LONDON (AFP) - Hundreds gathered for a memorial service for Alan Henning, the British hostage beheaded by the Islamic State in Iraq and Syria (ISIS) terror group, celebrating the aid volunteer as a hero on Sunday.
Friends and family, including his widow Barbara and teenage children Adam and Lucy, attended the ceremony at the Muslim Heritage Centre in Manchester, northwest England.
The 47-year-old taxi driver had travelled to Syria to help Muslim colleagues deliver aid in a convoy. He was kidnapped shortly after crossing the border and his murder was claimed by the ISIS group in a graphic video released on October 3.
Majid Freeman, from the English city of Leicester, travelled to Syria with Henning on two aid convoys, including the December trip on which he was captured.
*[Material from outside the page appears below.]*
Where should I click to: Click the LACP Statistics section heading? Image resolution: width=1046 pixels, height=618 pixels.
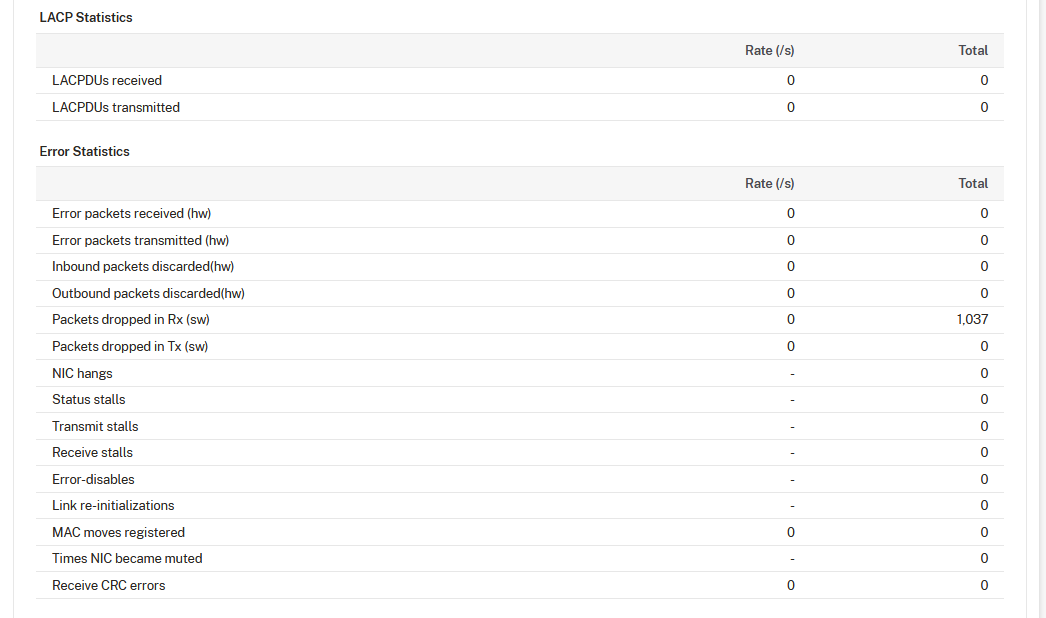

"He went to Syria to help at a time when the whole international community had abandoned them," Freeman told well-wishers at the memorial service.
He recalled an incident when Henning had declined to join others on the convoy in paying for a hotel for the night, instead sleeping in an ambulance.
"I asked Alan why and he said 'I'm going to stay in my ambulance, I'm going to save that money and give that money to the people in Syria'. That is the kind of person Alan was," Freeman said.
His murder outraged the Muslim community in Britain, moderates and hardliners alike.
A memorial fund for his family has raised more than £25,000 (S$51,700). Henning was the fourth Western hostage murdered by ISIS militants since August.